I know —I lived with three full grown, experienced teenagers.

However, they do make life most interesting.

I sense teenagers are prone to hearing problems. They say they didn’t hear you ask them a question. Meanwhile they were looking you right in the face and nodding their head. They especially say they never heard when you tell them what time to be back from the mall. But—they hear a vibrating phone from two rooms away; and a silent text message from the basement.

It’s called selective hearing- and we are on permanent mute.

However, all is not lost. We can really learn somethings from them. One day, after looking at my son’s wall-to-wall clothes (on the floor, that is). I asked , “How can you tell the dirty clothes from the clean?”

You’ll never believe his profound answer. (I just knew his education would pay off some day.)

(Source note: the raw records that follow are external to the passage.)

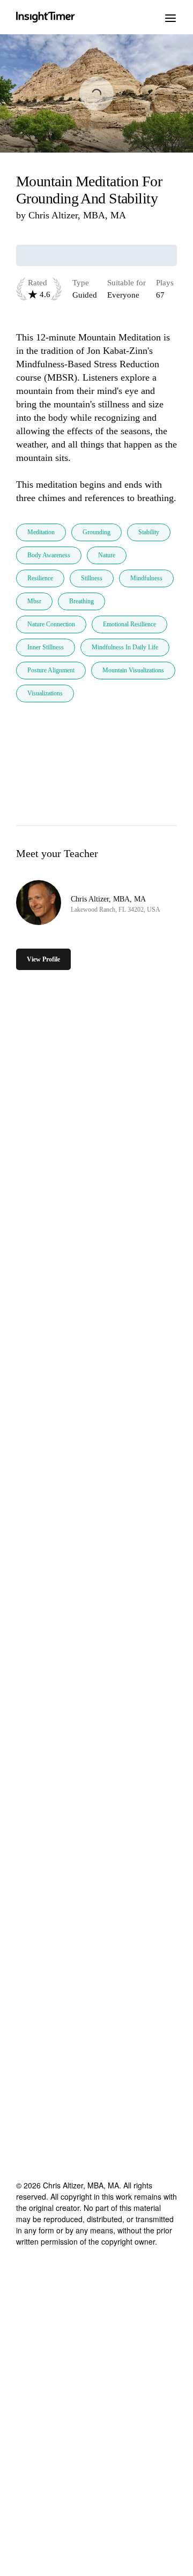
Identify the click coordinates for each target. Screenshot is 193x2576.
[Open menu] (170, 17)
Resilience (40, 578)
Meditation (41, 532)
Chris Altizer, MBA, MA (77, 215)
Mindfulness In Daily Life (125, 647)
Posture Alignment (51, 670)
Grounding (96, 532)
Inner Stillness (45, 647)
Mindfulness (146, 578)
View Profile (43, 959)
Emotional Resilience (129, 624)
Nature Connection (51, 624)
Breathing (81, 601)
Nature (106, 555)
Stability (148, 532)
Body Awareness (48, 555)
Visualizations (45, 693)
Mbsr (34, 601)
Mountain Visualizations (133, 670)
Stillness (91, 578)
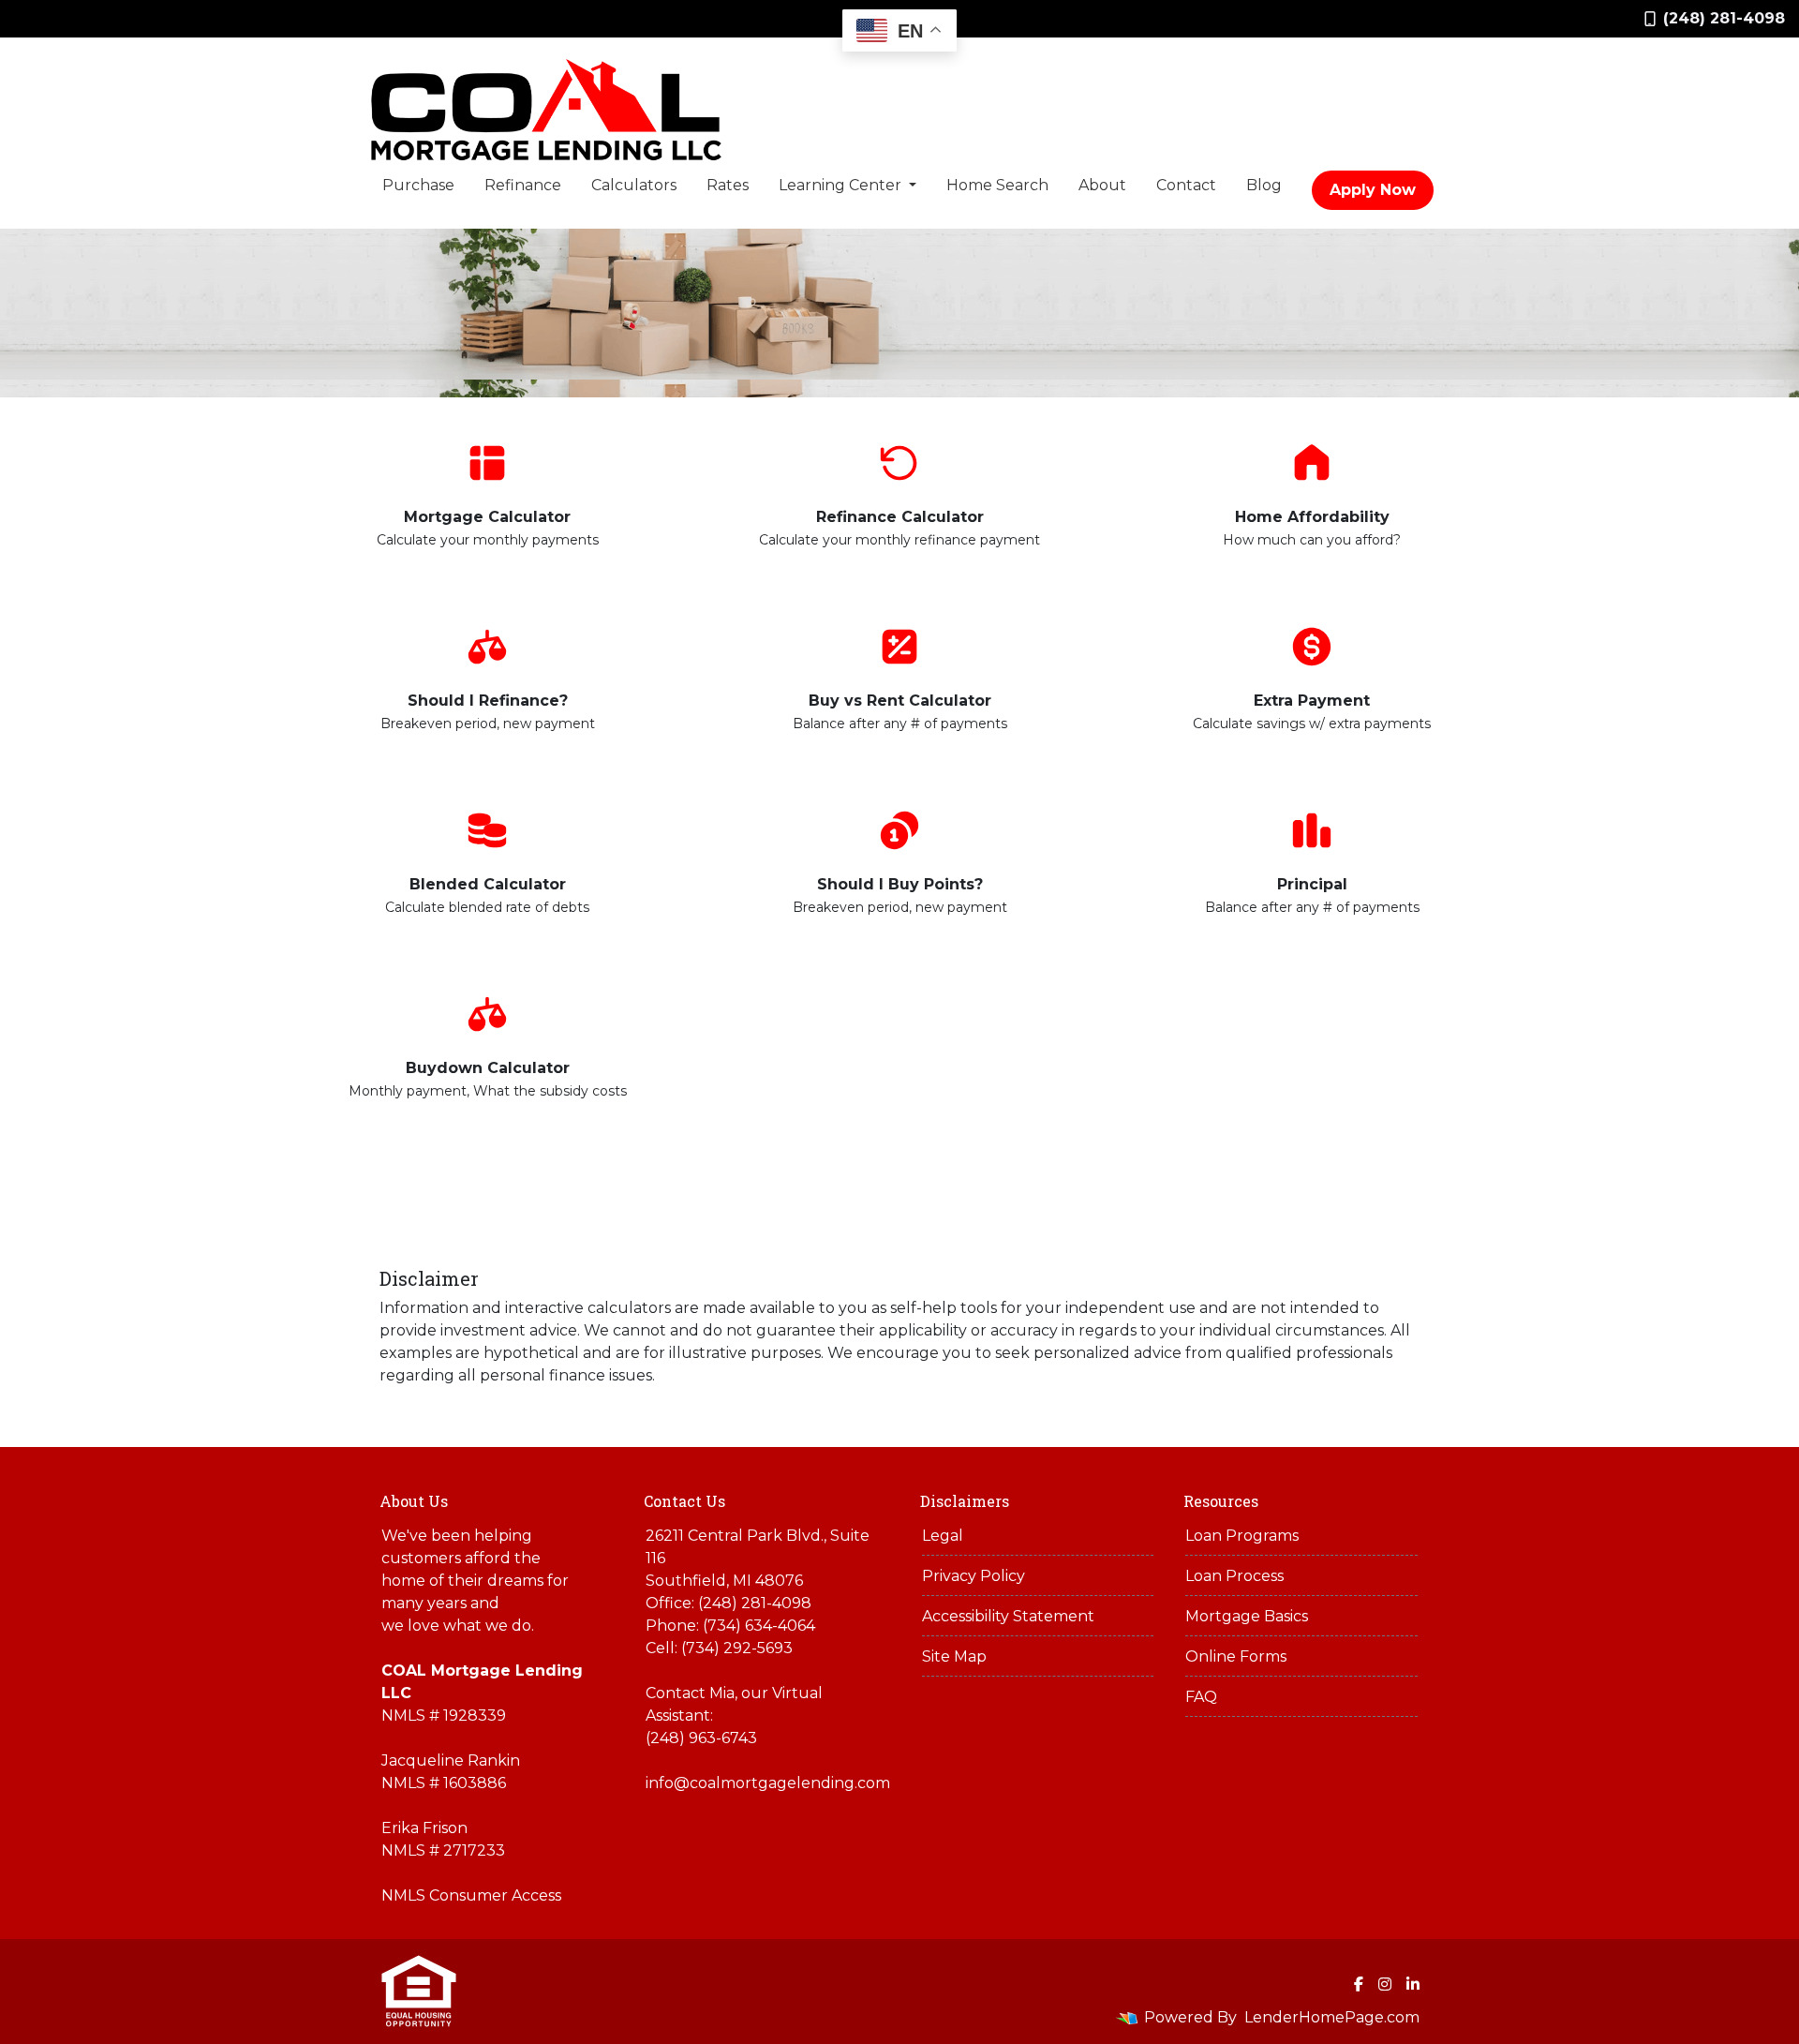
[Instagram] (1384, 1984)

“Why, Mom, it’s so simple—I just smell them!”

I think I should donate his nose to the Launders of America.

They do have a most unique way of communicating. Nonetheless, after years of trial and error (mostly error.) I have learned some of their jargon.

“Everybody is doing it ,” the accurate translation—there’s a remote chance some kid’s parents are perhaps willing to consider the possibility of thinking about it sometime.

“Absolutely everyone has one. If I don’t get one, I’ll simply die!” Interpretation—all the kids are telling their parents the same story. Meanwhile, no one has seen this phantom kid who supposedly has one.

Talk about the communication gap—teenage boys invented it! The basics of their vocabulary are: yes, no, and uh-huh. Their longest tries are saved for when they want something.  I’m hungry!  I need to borrow some moolah! Can I use the car?

Asking them anything other than what’s the time, is considered an invasion of their privacy.

They declare to us they like to be left alone, they need their privacy, Yet they are never alone! Since they hit puberty, everything is en masse. Either they are on their cell phone, Facebooking, Instagraming, texting, Twiittering each other.  Meanwhile they are sitting in the same room.

And– they don’t come in any other mode than hungry.

One time, and one time only, I actually heard my son say he was full. I watched in awe as he got up from the table. But, upon standing he said, false alarm, sat down and continued inhaling his food.

In fact, his only concern about going to college was—would there be enough food?

Nevertheless, I sense there’s hope—I think I am not alone. I saw a bumper sticker the other day that read: “Isanity is hereditary—you catch it from your teenagers!”